Collection — ARCHIVE SERIES — 2
50th Anniversary Polytechnic University of Catalonia · BarcelonaTech — Beyond the ETSAB Archive 1875–2025
Photography as a model
Since its appearance in 1839, photography and architecture have had parallel lives. The first photographers were great travelers to until then unknown places. Their work wanted to generate irrefutable documents about the existence of the pyramids, the mosques or the hidden temples of Petra. But the political authorities of the different Western countries also wanted to have monumental catalogs of the buildings that defined each of the nineteenth-century nationalities and for this they required the systematic work of photographers.
On a small scale, those were the years of scientific journey. After the great voyages and the great discoveries, it was also necessary to know the closest things which, due to geographical and communication difficulties, were still covered by the veil of mystery. The appearance of the train and the new road layouts allowed these movements. The expedition members carried heavy photographic equipment and the delicate boxes that kept the virgin glass plates. Each image was fixed on a fragile negative that had to be treated with great care until its return to its destination. Those scientific travellers understood that their images would document the territory.
The publishing industry did not yet have the necessary technique for these photographs to be printed, so the first view albums were made up of original copies glued to sheets that framed them. Thus, it began the anthropological series, the study of folklore and also the systematized study of historical architectures.
Until then, travelers, those of the Grand Tour, for example, only had drawings to transmit their observations. Drawing as a manual skill, showed the personality of the draftsman and required an observation time, a sketching time and a delineation time for its execution. On the other hand, photography allowed us to go faster, shoot the camera, keep the plate and develop it when returning to the School.
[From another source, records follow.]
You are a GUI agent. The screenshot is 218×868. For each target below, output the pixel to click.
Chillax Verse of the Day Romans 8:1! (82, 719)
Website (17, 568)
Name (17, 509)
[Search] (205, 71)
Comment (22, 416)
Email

Many of the details that had not been seen in situ could be seen afterwards thanks to the mechanical reproduction—away from the personalism of drawing—of the photograph.
As in many other disciplines, photography also served to learn architecture both in academies and in technical schools. Then, it began the era that we could call photography as a model. The Escola Tècnica Superior de Arquitectura of Barcelona has— in addition to the photographic collections acquired to teach the history of architecture—a collection of 44,000 glass plates made by professors and students of the institution between the 1880s and 1920s. After the founding of the school, its first directors understood that in addition to scientific teaching in classrooms, architecture needed to be studied in its concrete material reality. It was for this reason that they organized field trips with their students. The trips were organized according to the monuments that they wanted to visit. They were, for the most part, the great representatives of the historical medieval Spanish and southern French architecture. From Carcassonne to Valencia, from Palma de Mallorca to Santiago de Compostela, not forgetting Toledo or Granada. Future architects measured, drew and photographed everything they visited.
In these plates, by an anonymous authors—either teachers or students—not only do the monuments studied appear, but also, and therein lies much of their current charm, which many times the professional’s camera does not want to see. The students photographed themselves while they measured and drew and also captured images of scenes that were in their journey, whether they were natural landscapes or citizens. That is why we must insist on the photographic techniques deployed, framing, depth, perspective or lighting, but also on what subjects are photographed and which ones were left aside even while being there with them.
As they were glass plates and negative, all students and teachers at the school could have their own positives so that, even if they had not participated in the trip, they had their photographic story understood as educational material.
For this contest, Archive Series—2, 148 photographs have been selected from the ETSAB collection. Its topic is the writing of a text in which each of the participants chooses at least two and at most four images from the set presented.
It is not required the journey to be scientifically reconstructed, nor to comapre the past represented on the plates with the present, nor to recognize, describe or record the photographed monuments.
It’s about building a story with them. The first thing will be to choose the images thinking of them as a visual support that will allow to develop a theoretical or conceptual theme about the relationship, from those inaugural years inseparable forever, between architecture and photography and more precisely, in our case, between Architecture, Architecture teaching and Photography.